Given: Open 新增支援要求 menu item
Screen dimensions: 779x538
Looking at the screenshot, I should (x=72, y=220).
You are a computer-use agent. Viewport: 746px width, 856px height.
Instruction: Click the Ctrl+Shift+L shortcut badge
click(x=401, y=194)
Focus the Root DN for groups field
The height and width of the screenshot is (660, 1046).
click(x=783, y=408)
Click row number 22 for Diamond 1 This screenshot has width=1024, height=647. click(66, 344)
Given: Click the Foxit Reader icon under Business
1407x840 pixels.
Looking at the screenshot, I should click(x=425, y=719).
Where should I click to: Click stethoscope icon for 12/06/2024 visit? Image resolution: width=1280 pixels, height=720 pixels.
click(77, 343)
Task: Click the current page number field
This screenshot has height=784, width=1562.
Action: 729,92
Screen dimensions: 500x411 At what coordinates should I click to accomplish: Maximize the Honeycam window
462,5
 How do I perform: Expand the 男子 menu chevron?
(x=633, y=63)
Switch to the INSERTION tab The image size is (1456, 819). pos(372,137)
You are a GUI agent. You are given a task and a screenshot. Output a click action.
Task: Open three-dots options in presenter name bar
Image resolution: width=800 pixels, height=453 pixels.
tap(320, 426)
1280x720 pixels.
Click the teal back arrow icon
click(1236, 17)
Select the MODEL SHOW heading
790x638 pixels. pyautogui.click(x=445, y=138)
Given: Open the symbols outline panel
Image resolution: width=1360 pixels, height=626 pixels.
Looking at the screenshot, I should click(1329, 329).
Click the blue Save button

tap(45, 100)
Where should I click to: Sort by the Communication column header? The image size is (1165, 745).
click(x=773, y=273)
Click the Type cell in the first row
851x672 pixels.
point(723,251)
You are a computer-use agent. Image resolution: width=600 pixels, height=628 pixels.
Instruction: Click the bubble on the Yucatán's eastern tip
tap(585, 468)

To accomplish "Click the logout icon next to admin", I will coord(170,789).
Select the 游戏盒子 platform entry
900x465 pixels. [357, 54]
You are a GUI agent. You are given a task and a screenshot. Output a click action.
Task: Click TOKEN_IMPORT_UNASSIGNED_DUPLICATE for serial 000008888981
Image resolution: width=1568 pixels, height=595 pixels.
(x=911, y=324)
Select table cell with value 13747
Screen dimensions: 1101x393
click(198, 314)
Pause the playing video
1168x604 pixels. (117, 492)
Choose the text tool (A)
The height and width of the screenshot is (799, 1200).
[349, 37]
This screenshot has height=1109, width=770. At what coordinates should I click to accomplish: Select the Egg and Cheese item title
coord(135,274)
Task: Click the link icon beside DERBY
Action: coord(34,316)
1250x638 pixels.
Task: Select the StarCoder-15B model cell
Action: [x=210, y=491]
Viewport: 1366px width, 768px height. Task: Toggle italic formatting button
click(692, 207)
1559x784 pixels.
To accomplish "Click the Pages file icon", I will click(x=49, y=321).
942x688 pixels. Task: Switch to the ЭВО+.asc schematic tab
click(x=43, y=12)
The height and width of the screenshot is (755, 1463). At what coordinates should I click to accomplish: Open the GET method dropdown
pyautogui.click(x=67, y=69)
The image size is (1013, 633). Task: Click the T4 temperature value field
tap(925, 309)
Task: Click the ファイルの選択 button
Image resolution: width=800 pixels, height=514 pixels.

Set problem:
Can you render the records above as a Markdown table with the columns Row and Record line, giving each line its own numbered row and leaving out the blank lines?

Output below:
| Row | Record line |
|---|---|
| 1 | Given: Open 新增支援要求 menu item |
| 2 | Screen dimensions: 779x538 |
| 3 | Looking at the screenshot, I should (x=72, y=220). |
| 4 | You are a computer-use agent. Viewport: 746px width, 856px height. |
| 5 | Instruction: Click the Ctrl+Shift+L shortcut badge |
| 6 | click(x=401, y=194) |
| 7 | Focus the Root DN for groups field |
| 8 | The height and width of the screenshot is (660, 1046). |
| 9 | click(x=783, y=408) |
| 10 | Click row number 22 for Diamond 1 This screenshot has width=1024, height=647. click(66, 344) |
| 11 | Given: Click the Foxit Reader icon under Business |
| 12 | 1407x840 pixels. |
| 13 | Looking at the screenshot, I should click(x=425, y=719). |
| 14 | Where should I click to: Click stethoscope icon for 12/06/2024 visit? Image resolution: width=1280 pixels, height=720 pixels. |
| 15 | click(77, 343) |
| 16 | Task: Click the current page number field |
| 17 | This screenshot has height=784, width=1562. |
| 18 | Action: 729,92 |
| 19 | Screen dimensions: 500x411 At what coordinates should I click to accomplish: Maximize the Honeycam window |
| 20 | 462,5 |
| 21 |  How do I perform: Expand the 男子 menu chevron? |
| 22 | (x=633, y=63) |
| 23 | Switch to the INSERTION tab The image size is (1456, 819). pos(372,137) |
| 24 | You are a GUI agent. You are given a task and a screenshot. Output a click action. |
| 25 | Task: Open three-dots options in presenter name bar |
| 26 | Image resolution: width=800 pixels, height=453 pixels. |
| 27 | tap(320, 426) |
| 28 | 1280x720 pixels. |
| 29 | Click the teal back arrow icon |
| 30 | click(1236, 17) |
| 31 | Select the MODEL SHOW heading |
| 32 | 790x638 pixels. pyautogui.click(x=445, y=138) |
| 33 | Given: Open the symbols outline panel |
| 34 | Image resolution: width=1360 pixels, height=626 pixels. |
| 35 | Looking at the screenshot, I should click(1329, 329). |
| 36 | Click the blue Save button |
| 37 | tap(45, 100) |
| 38 | Where should I click to: Sort by the Communication column header? The image size is (1165, 745). |
| 39 | click(x=773, y=273) |
| 40 | Click the Type cell in the first row |
| 41 | 851x672 pixels. |
| 42 | point(723,251) |
| 43 | You are a computer-use agent. Image resolution: width=600 pixels, height=628 pixels. |
| 44 | Instruction: Click the bubble on the Yucatán's eastern tip |
| 45 | tap(585, 468) |
| 46 | To accomplish "Click the logout icon next to admin", I will coord(170,789). |
| 47 | Select the 游戏盒子 platform entry |
| 48 | 900x465 pixels. [357, 54] |
| 49 | You are a GUI agent. You are given a task and a screenshot. Output a click action. |
| 50 | Task: Click TOKEN_IMPORT_UNASSIGNED_DUPLICATE for serial 000008888981 |
| 51 | Image resolution: width=1568 pixels, height=595 pixels. |
| 52 | (x=911, y=324) |
| 53 | Select table cell with value 13747 |
| 54 | Screen dimensions: 1101x393 |
| 55 | click(198, 314) |
| 56 | Pause the playing video |
| 57 | 1168x604 pixels. (117, 492) |
| 58 | Choose the text tool (A) |
| 59 | The height and width of the screenshot is (799, 1200). |
| 60 | [349, 37] |
| 61 | This screenshot has height=1109, width=770. At what coordinates should I click to accomplish: Select the Egg and Cheese item title |
| 62 | coord(135,274) |
| 63 | Task: Click the link icon beside DERBY |
| 64 | Action: coord(34,316) |
| 65 | 1250x638 pixels. |
| 66 | Task: Select the StarCoder-15B model cell |
| 67 | Action: [x=210, y=491] |
| 68 | Viewport: 1366px width, 768px height. Task: Toggle italic formatting button |
| 69 | click(692, 207) |
| 70 | 1559x784 pixels. |
| 71 | To accomplish "Click the Pages file icon", I will click(x=49, y=321). |
| 72 | 942x688 pixels. Task: Switch to the ЭВО+.asc schematic tab |
| 73 | click(x=43, y=12) |
| 74 | The height and width of the screenshot is (755, 1463). At what coordinates should I click to accomplish: Open the GET method dropdown |
| 75 | pyautogui.click(x=67, y=69) |
| 76 | The image size is (1013, 633). Task: Click the T4 temperature value field |
| 77 | tap(925, 309) |
| 78 | Task: Click the ファイルの選択 button |
| 79 | Image resolution: width=800 pixels, height=514 pixels. |